3-Le consommateur ne connaît pas (aujourd’hui encore) les différences d’appellations entre crèmes glacées et glaces (aux œufs) des pâtissiers glaciers, il ne retient que l’appellation « à la vanille ou arôme ou goût vanille » (à ne pas confondre, avec arôme naturel liquide vanille et vanille en gousse de  3 notions différentes elles-aussi).

Il est bon de reprendre les termes et le récapitulatif de leurs différentes compositions avant de se faire une opinion.

 

La glace des Artisans, dite « Glace aux œufs »

Lait + jaunes d’œufs + sucre + parfum + stabilisant.

 

La glace des Industriels, dite Crème glacée «  à l’italienne »

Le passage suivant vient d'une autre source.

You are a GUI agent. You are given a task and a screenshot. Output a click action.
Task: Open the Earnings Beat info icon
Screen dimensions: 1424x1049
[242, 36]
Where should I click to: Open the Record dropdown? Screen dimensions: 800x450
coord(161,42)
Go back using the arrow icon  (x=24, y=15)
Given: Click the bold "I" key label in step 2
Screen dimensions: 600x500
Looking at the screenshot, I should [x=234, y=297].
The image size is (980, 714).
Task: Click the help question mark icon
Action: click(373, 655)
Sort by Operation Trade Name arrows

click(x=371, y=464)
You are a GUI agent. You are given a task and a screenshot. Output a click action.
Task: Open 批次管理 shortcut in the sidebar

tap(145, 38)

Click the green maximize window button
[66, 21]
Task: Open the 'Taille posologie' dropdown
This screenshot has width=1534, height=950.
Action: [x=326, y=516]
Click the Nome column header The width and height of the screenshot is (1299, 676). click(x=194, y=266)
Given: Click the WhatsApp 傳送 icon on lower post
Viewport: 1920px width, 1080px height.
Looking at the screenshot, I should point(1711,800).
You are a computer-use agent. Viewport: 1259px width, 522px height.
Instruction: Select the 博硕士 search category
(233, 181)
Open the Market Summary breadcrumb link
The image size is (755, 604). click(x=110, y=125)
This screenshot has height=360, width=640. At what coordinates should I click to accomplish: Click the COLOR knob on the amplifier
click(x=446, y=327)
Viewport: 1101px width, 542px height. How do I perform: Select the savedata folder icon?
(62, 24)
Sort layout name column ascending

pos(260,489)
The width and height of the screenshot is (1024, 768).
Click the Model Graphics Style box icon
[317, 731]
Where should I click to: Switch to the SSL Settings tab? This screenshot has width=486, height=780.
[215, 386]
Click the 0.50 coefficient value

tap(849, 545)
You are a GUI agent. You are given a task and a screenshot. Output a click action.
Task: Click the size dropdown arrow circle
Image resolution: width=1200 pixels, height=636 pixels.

Crème fraîche + sucre + parfums + stabilisant.

Variante aux fruits : crème fraîche + sucre + fruits homogénéisés + stabilisant

                

Les sorbets* des Artisans

Fruits frais ou fruits surgelés + sucre + stabilisant

          

Les sorbets des Industriels

Eau +sucre+ arômes naturels de fruits homogénéisés  + stabilisant

 

*Le mot sorbet » vient de l’italien « sorbetto », issu du turc « şerbet », lui-même issu du persan « šarbat » (boisson élaborée à partir d'eau et d'un jus ou d'un sirop de fruit sucré). *Source Wikipedia, avec légère modification.

 

** Précisons que les produits, arômes naturels de fruits homogénéisés sont obtenus par semi- déshydratation (aspect genre de pâte de fruits molle) ; ils sont parfaitement autorisés dans la fabrication de glaces, vendu chez « Patisfrance Puratos » dans la gamme : les classiques, abricots, fraise, framboise …

 

Mis à part ces différences importantes concernant la composition, on ne peut pas dire que les industriels fabricants de glace dite artisanale aient concurrencé leur marché au niveau du prix, mais au contraire ont permis aux pâtissiers-glaciers d’aligner, voire d’augmenter leurs tarifs et par synergie enrichir leur gamme de parfums.

 

A noter 

Le sorbet est le plus souvent composé de fruits. Il est parfois mélangé à de l'alcool, ce qui abaisse la température de fusion de l'ensemble et rend le sorbet plus moelleux. Les machines à sorbet n'injectent pas autant d'air dans la glace que les machines à crème glacées car les sorbets, qui ne contiennent pas de crème, épaississent plus facilement. Cette différence vient du fait qu'ils contiennent plus de fruits qu'une crème glacée ce qui leur confère une saveur fruitée plus prononcée.

 

Néanmoins, pour minimiser le coût des matières premières contenues dans un litre de sorbet fini, des fabricants, industriels et artisans, règlent leurs turbines pour un foisonnement maximal afin d'obtenir du sorbet contenant jusqu'à presque 50 % d'air, (le pourcentage précis autorisé restant à préciser). Cet état de fait explique pourquoi certains bacs de glace (1 litre pour 500 g de préparation) n'ont que peu de saveur.